Your instructions - Wherever a line of the records contains "arrow", copy that line.

Excerpted data -
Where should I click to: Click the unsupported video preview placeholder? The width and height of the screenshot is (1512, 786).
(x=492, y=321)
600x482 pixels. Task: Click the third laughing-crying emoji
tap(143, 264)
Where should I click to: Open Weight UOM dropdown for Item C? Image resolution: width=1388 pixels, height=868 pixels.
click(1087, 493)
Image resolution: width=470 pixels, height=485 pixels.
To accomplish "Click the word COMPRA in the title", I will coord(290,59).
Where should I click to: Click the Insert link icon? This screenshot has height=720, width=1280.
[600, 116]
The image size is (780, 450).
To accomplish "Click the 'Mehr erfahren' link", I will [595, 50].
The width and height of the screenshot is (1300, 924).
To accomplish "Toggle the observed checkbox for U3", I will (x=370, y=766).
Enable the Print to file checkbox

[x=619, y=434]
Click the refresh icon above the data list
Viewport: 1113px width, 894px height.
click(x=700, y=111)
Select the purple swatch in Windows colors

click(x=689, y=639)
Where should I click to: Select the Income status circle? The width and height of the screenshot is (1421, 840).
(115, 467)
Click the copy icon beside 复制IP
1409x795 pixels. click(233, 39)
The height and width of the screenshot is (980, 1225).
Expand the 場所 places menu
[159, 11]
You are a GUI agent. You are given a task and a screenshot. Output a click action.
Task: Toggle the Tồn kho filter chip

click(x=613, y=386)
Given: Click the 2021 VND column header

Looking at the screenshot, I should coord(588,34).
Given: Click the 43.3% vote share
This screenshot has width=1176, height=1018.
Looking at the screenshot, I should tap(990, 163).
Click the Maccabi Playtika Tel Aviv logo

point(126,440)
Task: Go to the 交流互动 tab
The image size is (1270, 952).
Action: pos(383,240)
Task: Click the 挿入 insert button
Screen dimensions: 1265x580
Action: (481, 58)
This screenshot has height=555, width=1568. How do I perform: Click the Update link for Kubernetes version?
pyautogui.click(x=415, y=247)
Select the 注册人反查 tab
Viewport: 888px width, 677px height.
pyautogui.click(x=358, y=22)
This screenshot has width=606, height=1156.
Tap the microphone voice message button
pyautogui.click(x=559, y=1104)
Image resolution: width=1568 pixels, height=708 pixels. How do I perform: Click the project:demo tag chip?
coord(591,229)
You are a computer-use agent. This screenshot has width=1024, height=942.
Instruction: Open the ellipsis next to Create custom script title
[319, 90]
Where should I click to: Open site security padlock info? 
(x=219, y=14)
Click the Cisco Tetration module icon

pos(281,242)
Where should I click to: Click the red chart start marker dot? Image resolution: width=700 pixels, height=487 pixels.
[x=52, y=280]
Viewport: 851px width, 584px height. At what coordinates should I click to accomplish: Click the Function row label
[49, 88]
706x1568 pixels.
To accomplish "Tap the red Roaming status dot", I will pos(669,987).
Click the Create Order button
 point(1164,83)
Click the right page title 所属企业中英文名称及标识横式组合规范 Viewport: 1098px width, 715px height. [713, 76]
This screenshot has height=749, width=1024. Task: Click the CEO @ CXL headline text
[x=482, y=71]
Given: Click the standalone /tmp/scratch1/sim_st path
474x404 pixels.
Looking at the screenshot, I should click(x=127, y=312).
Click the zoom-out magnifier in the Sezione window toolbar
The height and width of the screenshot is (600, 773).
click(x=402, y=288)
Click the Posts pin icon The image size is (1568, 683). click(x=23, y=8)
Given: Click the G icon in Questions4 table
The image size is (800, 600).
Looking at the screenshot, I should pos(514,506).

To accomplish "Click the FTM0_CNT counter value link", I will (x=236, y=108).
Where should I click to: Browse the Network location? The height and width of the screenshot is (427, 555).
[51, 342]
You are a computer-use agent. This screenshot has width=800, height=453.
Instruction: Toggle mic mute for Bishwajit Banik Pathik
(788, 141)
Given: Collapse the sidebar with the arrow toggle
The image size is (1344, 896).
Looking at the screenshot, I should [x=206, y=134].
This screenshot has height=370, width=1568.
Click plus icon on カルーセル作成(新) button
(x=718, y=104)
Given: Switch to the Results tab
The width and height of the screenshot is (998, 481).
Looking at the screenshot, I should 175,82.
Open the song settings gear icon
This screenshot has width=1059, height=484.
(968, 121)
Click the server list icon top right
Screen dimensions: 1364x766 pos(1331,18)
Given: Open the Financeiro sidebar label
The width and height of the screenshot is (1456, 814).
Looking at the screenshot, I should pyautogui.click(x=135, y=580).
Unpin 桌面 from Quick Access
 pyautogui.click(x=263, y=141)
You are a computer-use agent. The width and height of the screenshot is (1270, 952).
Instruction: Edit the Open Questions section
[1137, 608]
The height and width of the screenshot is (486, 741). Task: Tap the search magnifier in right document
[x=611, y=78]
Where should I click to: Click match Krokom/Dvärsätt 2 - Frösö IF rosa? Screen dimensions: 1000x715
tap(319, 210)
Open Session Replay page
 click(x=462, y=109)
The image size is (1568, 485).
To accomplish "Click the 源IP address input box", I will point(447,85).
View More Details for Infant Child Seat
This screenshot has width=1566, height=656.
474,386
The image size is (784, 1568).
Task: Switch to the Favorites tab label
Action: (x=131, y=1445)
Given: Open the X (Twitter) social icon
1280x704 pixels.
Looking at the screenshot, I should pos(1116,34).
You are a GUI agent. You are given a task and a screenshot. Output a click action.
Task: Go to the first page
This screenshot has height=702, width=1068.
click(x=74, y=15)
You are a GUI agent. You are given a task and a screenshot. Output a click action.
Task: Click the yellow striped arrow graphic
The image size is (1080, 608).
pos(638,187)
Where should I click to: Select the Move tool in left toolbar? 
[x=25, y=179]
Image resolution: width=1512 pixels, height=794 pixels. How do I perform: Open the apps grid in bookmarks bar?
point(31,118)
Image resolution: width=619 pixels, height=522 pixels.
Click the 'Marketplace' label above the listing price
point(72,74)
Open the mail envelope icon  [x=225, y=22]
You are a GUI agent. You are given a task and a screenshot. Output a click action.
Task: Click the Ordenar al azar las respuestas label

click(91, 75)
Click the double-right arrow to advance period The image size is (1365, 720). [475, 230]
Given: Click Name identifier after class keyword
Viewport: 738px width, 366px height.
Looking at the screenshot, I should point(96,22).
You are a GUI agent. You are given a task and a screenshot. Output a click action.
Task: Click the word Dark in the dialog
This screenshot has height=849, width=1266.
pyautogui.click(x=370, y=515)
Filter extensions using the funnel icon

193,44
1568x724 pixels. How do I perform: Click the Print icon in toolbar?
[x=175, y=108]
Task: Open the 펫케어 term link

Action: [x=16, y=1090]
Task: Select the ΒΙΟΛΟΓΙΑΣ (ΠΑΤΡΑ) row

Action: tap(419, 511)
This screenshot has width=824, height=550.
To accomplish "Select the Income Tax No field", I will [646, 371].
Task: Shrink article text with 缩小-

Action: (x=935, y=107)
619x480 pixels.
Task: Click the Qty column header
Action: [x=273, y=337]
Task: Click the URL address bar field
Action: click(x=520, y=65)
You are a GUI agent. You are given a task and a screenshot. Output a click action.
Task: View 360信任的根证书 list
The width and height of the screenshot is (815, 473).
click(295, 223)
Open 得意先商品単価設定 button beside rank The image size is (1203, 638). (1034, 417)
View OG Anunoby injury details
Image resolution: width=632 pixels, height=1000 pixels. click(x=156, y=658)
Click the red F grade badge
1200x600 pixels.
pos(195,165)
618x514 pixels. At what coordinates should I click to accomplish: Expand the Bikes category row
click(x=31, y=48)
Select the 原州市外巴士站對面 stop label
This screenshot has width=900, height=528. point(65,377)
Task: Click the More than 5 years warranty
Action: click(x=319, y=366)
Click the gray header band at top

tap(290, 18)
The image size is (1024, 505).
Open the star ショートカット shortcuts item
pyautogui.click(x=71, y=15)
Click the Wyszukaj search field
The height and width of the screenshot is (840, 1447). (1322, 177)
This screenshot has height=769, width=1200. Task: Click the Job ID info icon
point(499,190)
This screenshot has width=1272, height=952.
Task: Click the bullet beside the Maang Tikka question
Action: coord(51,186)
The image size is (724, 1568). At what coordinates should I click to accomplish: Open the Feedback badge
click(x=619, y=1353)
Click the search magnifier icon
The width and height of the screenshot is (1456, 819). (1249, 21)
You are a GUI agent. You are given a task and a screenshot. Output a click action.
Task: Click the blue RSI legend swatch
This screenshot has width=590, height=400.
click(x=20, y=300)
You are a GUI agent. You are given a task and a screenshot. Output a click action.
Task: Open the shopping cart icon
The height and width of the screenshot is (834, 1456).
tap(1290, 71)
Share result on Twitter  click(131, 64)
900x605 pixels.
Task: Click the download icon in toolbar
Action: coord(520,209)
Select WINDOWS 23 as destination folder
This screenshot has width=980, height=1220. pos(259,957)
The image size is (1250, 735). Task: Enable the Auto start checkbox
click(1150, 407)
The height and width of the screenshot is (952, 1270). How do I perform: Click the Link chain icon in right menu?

Problem solution -
Given: Collapse the sidebar with the arrow toggle
Task: Click the yellow striped arrow graphic
Click the double-right arrow to advance period The image size is (1365, 720). [475, 230]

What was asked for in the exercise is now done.